Un fond de ciel calme et serein en fond d’une « démocratie du Père » participant d’une sérénité citoyenne est dans cette parole du Fils ouvrable ici et à partir d'aujourd'hui, sous réserve d'avoir pour modèle le cœur resté pur d’un nourrisson. Qui encore ne suce, ne tète avec le bonheur d’une félicité que ce qui lui est nécessaire, dans la limite du besoin véritable Pas question d’idéologie de l’économie mais d’une consommation qui consiste étymologiquement parlant à con-sumer, sub-sumer, seulement selon le nécessaire. C'est essentiellement écologique comme proposition économique, non? Chaque individu singulier vivant dans le souci de préserver l'intérêt commun de l'espèce.
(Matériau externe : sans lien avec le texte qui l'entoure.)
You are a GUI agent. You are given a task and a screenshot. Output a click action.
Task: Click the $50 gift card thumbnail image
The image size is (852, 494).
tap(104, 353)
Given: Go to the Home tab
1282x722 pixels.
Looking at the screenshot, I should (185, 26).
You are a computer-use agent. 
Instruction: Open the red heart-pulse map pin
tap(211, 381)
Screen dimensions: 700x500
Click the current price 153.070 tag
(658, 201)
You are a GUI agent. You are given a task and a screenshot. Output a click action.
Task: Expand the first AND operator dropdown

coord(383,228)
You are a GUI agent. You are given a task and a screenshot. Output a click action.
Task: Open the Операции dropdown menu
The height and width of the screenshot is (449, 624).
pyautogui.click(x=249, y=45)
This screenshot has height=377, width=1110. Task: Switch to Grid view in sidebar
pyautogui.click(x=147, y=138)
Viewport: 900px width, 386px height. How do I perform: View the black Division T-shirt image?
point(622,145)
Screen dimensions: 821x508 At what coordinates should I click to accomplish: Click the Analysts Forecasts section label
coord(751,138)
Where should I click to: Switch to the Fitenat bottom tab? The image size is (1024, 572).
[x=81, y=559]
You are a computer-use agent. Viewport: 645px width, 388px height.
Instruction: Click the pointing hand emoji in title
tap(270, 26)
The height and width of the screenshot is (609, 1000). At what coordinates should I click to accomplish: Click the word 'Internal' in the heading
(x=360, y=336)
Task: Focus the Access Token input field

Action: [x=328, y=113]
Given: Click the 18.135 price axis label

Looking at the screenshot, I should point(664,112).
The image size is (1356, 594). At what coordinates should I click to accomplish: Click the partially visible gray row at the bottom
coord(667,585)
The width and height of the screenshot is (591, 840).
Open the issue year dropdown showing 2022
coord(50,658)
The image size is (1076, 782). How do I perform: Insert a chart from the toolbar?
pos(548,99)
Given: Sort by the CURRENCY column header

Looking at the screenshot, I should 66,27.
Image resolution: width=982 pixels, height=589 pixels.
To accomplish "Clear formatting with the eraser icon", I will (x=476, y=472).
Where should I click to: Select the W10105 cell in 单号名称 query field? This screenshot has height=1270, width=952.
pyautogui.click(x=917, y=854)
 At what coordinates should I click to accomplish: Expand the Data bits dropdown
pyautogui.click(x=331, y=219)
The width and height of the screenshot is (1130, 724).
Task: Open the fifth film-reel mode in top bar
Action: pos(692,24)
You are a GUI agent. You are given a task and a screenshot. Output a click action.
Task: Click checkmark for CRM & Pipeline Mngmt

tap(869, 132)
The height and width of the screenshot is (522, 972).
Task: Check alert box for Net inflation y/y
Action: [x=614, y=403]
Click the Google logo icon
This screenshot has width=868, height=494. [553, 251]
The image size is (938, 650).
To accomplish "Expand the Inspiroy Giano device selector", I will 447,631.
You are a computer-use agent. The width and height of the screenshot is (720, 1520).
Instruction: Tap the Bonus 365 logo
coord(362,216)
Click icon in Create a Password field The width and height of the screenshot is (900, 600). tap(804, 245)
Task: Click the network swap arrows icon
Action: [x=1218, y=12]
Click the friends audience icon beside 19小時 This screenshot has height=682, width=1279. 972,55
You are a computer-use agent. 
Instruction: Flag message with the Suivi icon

Je ne pense pas qu'il faut en rajouter dans la sérénité et l'harmonie ni qu'on devrait se satisfaire de notre condition, notre réalité est plus cruelle et divisée. Il y a sans doute une certaine sérénité à ne plus chercher de fausses consolations à un réel si insatisfaisant, cela ne peut signifier qu'on en serait consolé et suffisamment rassasié. Alors que l'extrême-droite monte et que la production de pétrole continue d'augmenter, je trouve pour ma part assez insupportable de ne pouvoir changer le monde comme je l'avais cru, comme il le devrait, et le voir courir à sa perte, sans parler des souffrances du corps et autres inconvénients de l'âge. Je ne serais jamais sage mais ne me laisserais pas faire, tant que je pourrais, voilà tout, rageant contre la connerie humaine qui ne m'épargne pas non plus, mais certainement pas dévoué à une espèce - de très hypothétiques extra-terrestres seraient tout autant respectables - dévoué à l'esprit peut-être, désigné ainsi de façon trop obscure, au bien commun j'espère, mais qui sait ?, pas si sûr que ça d'être aux manettes et de n'être pas ma propre dupe ou plutôt celle de mon temps, absent à moi-même souvent et des rôles qu'on voudrait me faire jouer, en tout cas, loin du regard en surplomb qui domine de haut.